Tuesday, November 13th, 2012

After  Michiko Kakutani’s sour response  in the NYT to Ian McEwan’s new novel, Sweet Tooth (RH/Nan A. Talese; Thorndike large print; Recorded Books), the book is enjoying much better reactions from other quarters. In the Washington Post, Jonathan Yardley calls it a “delicious new novel [that] provides all the pleasures one has come to expect of [McEwan]: pervasive intelligence, broad and deep knowledge, elegant prose, subtle wit and, by no means least, a singularly agreeable element of surprise.” The Minneapolis Star predicts it will be “his biggest success since 2001’s Atonement, and deservedly so.”  NPR’s web site calls it a “Tootsie Roll Pop of a literary confection — hard-boiled candy enrobing a chewy surprise at its core.”

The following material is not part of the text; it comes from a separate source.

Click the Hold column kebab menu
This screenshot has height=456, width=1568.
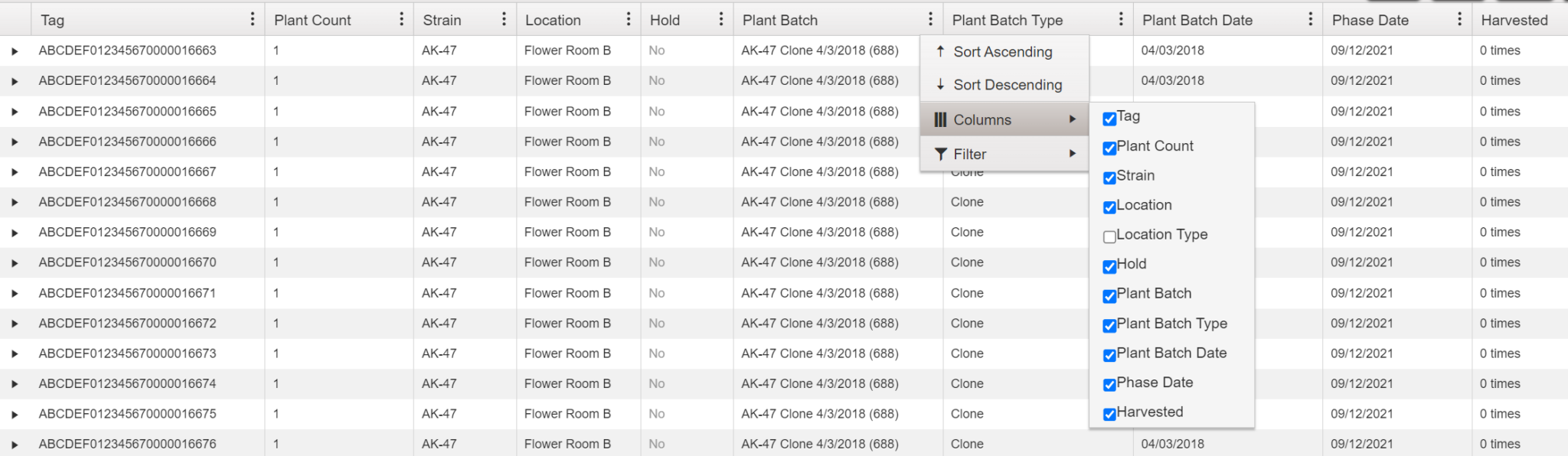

In another form of appreciation, the book has been optioned by Working Title Films (the company that adapted Atonement in 2007).

Also, holds are growing in libraries and are heavy in many.

New Title Radar: Nov 12 to 18

Thursday, November 8th, 2012

Next week, James Patterson contributes to the ongoing deluge of Christmas-themed novels, with Merry Christmas, Alex Cross. Also arriving is the book we predict will be THE gift book of the season, The Chronicles of Downton Abbey, which gives Americans a foretaste of season three, debuting here in January. On our Watch List is a madness memoir that’s poised to take off.

Watch List

Brain on Fire by Susannah Cahalan (S&S/Free Press; S&S Audio) is a memoir by a young journalist. At the height of her career, her behavior suddenly becomes erratic, turning into full-blown paranoia and seizures. She recounts,”It flipped my universe upside down and very nearly sent me to an asylum for life.” She doesn’t remember the month she was hospitalized, so she pieces it together through interviews with family and friends and by reviewing videos from the surveillance camera that was in her hospital room. Librarians on October GalleyChat raved about it. People magazine calls it “fascinating” and gives it  3.5 of 4 stars in the new issue. A Nov Indie Next Pick, the author is scheduled to appear on NBC’s The Today Show on Monday, NPR’s Fresh Air and ABC’s Katie on Wednesday.

Usual Suspects

Merry Christmas Alex Cross, by James Patterson and Michael Ledwidge (Little, Brown; Hachette Audio). As Alex tracks down the robber of the church’s poor box and intervenes in a dangerous hostage situation, the Cross family Christmas is different from most.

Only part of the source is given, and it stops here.